Ouch. Not in Australia hehe


----------



## AceRimmer (Nov 12, 2008)

komorikun said:


> They now have this:
> 
> http://studentaid.ed.gov/repay-loans/understand/plans/pay-as-you-earn





> You also must be a new borrower as of Oct. 1, 2007, and must have received a disbursement of a Direct Loan on or after Oct. 1, 2011. You are a new borrower if you had no outstanding balance on a Direct Loan or FFEL Program loan as of Oct. 1, 2007, or had no outstanding balance on a Direct Loan or FFEL Program loan when you received a new loan on or after Oct. 1, 2007.


 Man I always get screwed by bad timing in these things.

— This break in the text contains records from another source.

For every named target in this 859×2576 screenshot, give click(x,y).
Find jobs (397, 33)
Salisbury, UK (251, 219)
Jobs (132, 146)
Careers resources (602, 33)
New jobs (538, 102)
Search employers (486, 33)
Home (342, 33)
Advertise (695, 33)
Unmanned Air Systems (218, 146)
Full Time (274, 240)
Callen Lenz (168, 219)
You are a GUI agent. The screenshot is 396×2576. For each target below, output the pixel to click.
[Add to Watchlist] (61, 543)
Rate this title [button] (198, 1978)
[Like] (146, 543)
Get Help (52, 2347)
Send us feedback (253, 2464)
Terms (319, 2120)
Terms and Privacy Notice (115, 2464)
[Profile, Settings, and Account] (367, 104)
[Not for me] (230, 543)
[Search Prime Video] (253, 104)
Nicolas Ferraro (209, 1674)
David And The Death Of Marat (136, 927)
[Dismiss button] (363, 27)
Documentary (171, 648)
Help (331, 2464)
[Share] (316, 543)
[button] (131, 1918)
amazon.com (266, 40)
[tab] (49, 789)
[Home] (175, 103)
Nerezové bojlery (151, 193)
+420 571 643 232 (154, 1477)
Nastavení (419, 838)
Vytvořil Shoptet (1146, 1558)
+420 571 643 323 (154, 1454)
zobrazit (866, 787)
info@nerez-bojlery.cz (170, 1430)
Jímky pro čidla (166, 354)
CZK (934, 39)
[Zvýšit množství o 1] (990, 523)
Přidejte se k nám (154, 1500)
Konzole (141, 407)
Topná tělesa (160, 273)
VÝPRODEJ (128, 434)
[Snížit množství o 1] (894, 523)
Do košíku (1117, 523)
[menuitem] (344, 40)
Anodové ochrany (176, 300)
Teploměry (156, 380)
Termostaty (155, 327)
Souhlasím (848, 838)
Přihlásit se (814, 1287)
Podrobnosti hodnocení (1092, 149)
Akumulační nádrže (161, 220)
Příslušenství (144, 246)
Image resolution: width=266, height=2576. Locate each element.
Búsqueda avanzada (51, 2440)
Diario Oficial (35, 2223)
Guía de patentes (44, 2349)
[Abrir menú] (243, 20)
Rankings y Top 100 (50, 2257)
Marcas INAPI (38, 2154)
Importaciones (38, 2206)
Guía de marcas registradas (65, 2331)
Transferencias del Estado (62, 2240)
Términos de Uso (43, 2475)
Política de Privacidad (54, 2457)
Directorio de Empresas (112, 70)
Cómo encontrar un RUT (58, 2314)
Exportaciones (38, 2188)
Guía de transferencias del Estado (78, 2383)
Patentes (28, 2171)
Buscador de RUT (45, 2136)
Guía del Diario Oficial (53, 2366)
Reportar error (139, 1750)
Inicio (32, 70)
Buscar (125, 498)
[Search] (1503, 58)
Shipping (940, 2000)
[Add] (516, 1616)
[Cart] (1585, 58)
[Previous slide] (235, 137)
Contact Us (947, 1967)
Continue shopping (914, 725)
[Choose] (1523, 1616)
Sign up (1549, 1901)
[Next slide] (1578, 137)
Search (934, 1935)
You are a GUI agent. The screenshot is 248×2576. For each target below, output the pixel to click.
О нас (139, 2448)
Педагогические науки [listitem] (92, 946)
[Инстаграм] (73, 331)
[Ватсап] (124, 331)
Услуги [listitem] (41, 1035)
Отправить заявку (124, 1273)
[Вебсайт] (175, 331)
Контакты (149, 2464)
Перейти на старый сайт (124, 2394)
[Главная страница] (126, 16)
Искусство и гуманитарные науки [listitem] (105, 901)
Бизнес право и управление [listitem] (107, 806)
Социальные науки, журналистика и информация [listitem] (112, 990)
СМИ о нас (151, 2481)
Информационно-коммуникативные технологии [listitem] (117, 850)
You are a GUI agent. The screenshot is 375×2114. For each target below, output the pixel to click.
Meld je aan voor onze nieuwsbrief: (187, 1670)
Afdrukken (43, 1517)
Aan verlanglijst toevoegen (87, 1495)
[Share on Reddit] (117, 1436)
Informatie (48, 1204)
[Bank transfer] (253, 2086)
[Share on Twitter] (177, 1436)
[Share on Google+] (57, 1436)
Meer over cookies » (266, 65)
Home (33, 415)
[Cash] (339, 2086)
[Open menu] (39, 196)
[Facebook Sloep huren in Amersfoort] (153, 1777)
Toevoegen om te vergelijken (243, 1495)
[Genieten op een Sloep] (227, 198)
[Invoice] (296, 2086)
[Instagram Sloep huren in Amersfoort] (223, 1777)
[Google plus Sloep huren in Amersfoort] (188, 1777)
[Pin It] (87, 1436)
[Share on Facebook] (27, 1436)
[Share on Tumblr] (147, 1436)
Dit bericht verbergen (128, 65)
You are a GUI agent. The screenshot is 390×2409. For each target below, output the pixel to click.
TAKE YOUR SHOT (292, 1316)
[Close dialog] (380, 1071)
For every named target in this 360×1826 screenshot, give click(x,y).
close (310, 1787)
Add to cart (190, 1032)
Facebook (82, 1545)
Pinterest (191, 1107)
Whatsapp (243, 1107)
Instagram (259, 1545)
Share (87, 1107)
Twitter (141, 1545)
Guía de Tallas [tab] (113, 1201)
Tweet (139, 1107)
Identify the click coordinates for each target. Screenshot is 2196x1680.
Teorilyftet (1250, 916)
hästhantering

First, I get to pay 6.8% interest instead of 3% on my fed loans. Now I get to pay for 25 years instead of 20. These things should be retroactive I tell ya.


----------



## Evo (Jan 1, 2012)

Probably around $15K after I've finished.


----------



## brigidpont (Mar 14, 2013)

~$50K after my two year program.


----------



## sansd (Mar 22, 2006)

Perfectionist said:


> When you say PhDs are paid for, do you mean the students have no tuition? I get like a 20K a year stipend, and can make more with additional funding or grants or TAships, so it sounds about this same. But I still have to pay tuition out of that. No tuition would be baaaaaalllin I'd be rollin in scrilla. Well no but I'd have enough to buy some groceries besides Kraft Dinner.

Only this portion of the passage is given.